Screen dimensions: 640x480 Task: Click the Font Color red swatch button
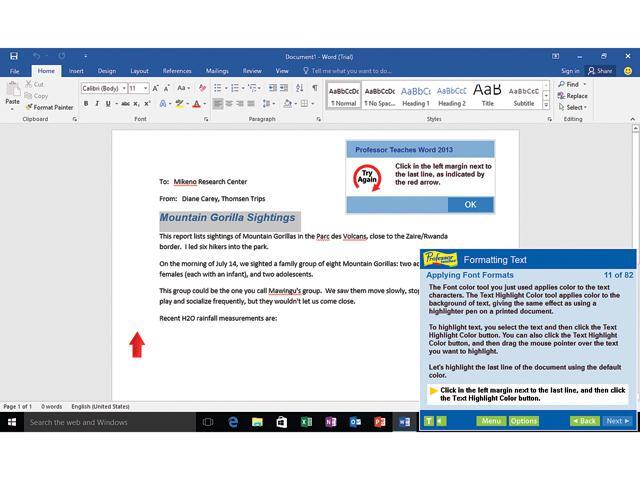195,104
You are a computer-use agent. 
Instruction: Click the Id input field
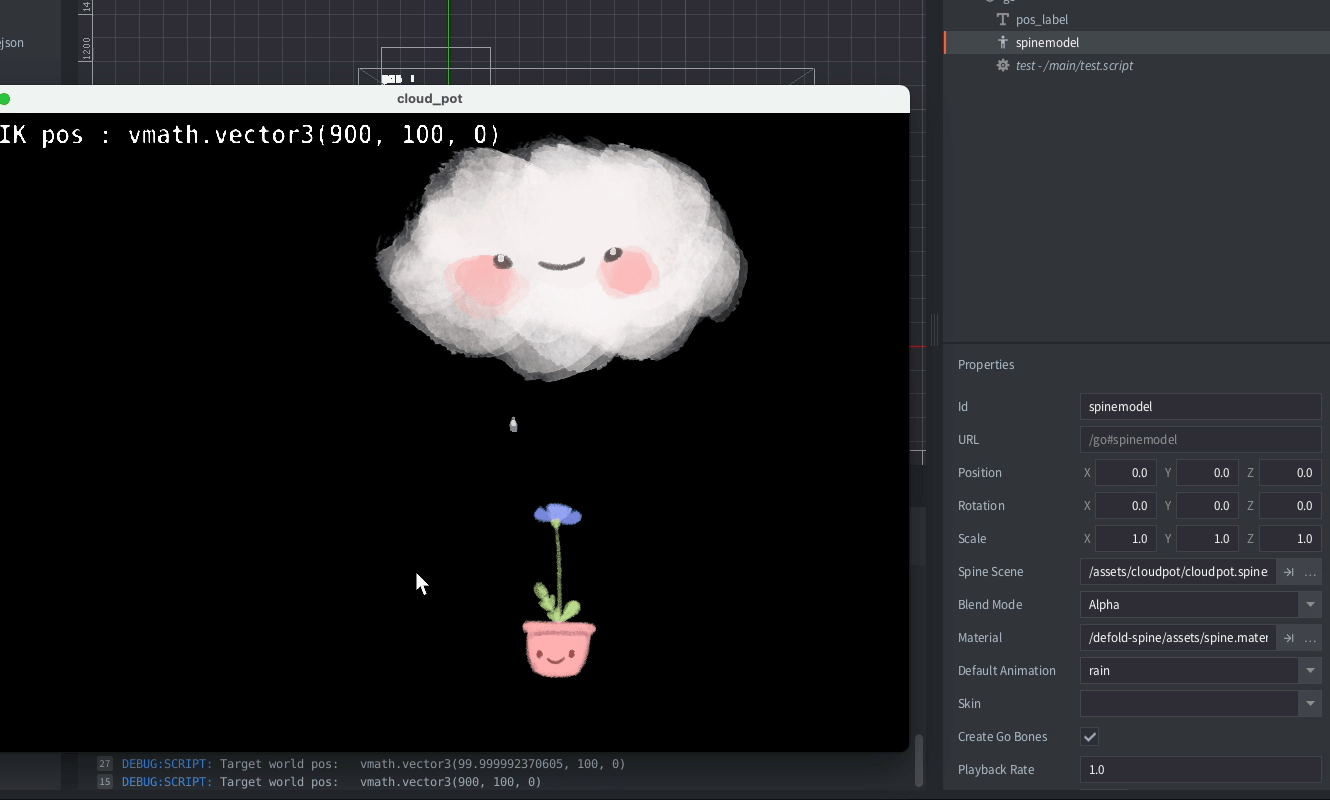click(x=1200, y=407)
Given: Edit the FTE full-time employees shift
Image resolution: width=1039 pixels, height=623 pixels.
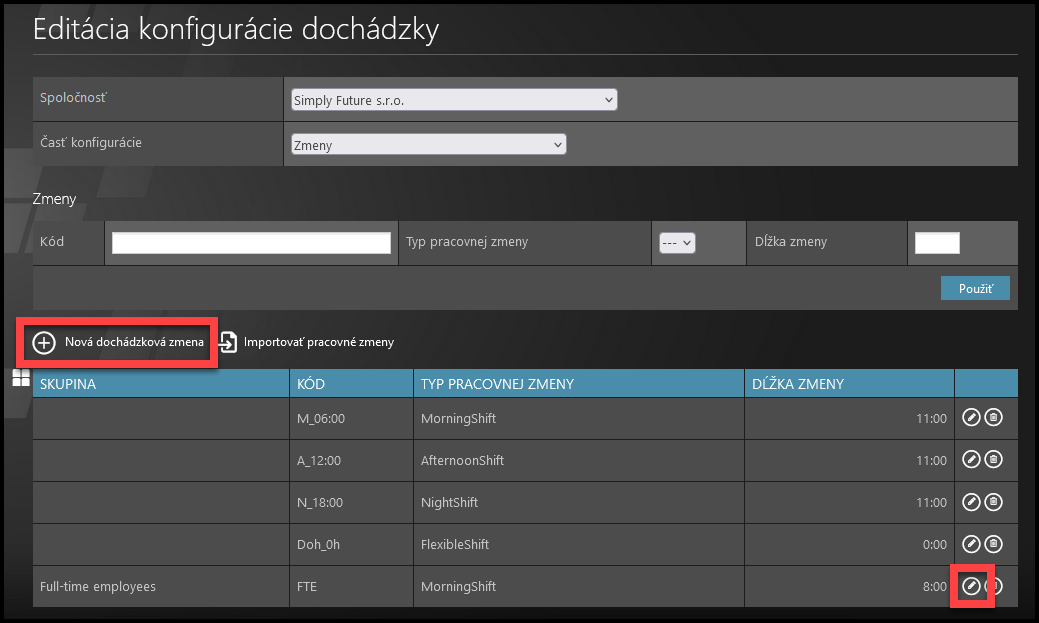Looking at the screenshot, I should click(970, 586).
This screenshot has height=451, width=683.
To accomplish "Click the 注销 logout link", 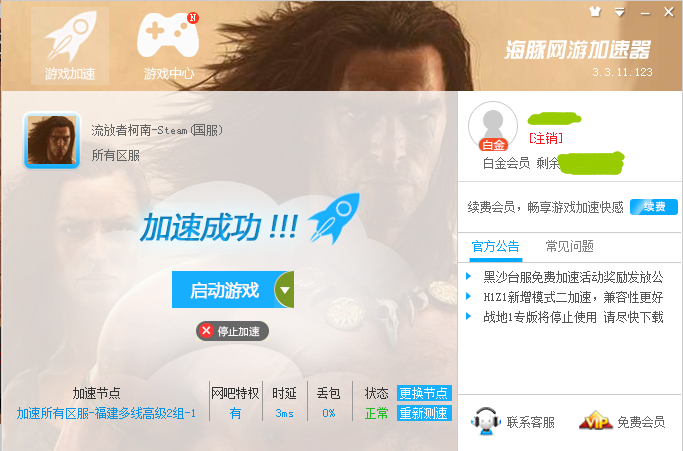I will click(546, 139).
□ □ □ □ □
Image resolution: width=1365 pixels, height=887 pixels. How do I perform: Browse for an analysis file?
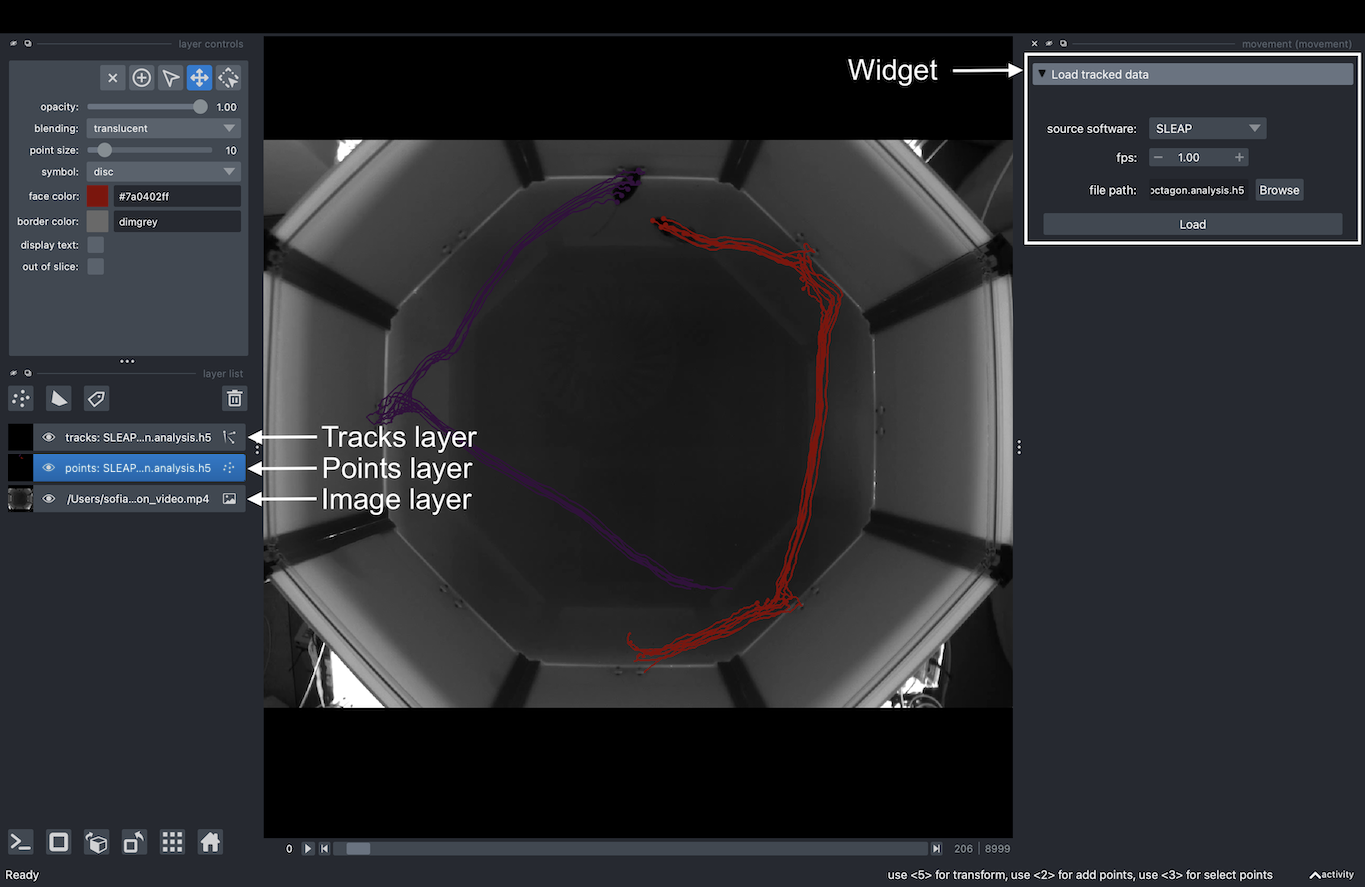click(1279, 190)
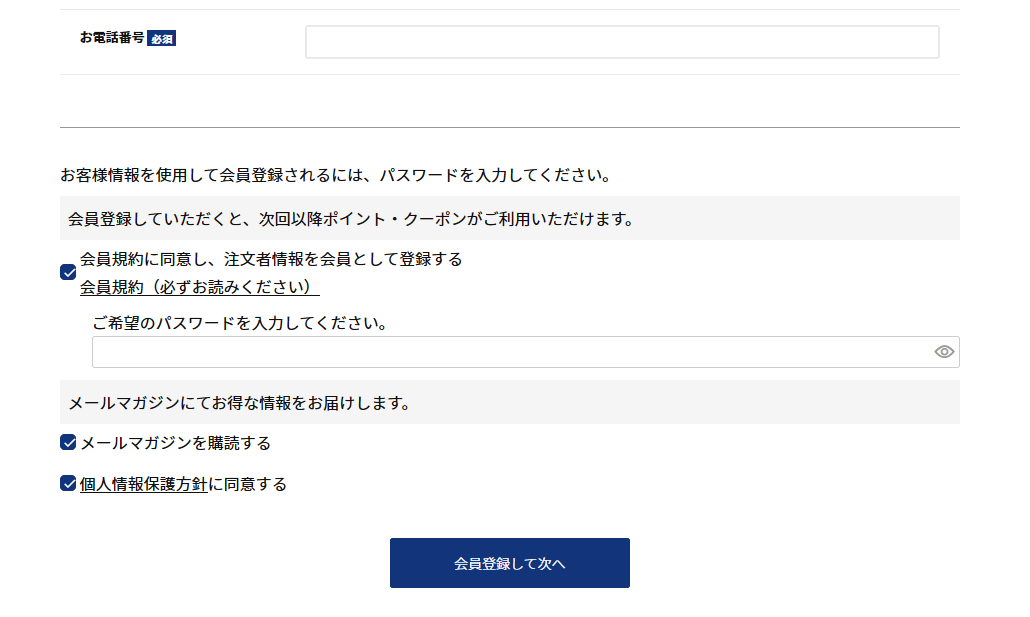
□ □ □ □ □
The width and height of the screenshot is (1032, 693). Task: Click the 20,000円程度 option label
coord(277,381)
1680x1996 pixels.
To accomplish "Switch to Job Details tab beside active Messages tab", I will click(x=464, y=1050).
□ □ □ □ □
Leaving pictures out, output the lines of the data above from the one with "Screen dimensions: 640x480" through the one with "Given: Edit the FTE full-time employees shift", word for word.

- _Result of the exercise_
Screen dimensions: 640x480 Task: Click the Font Color red swatch button
195,104
You are a computer-use agent. 
Instruction: Click the Id input field
click(x=1200, y=407)
Given: Edit the FTE full-time employees shift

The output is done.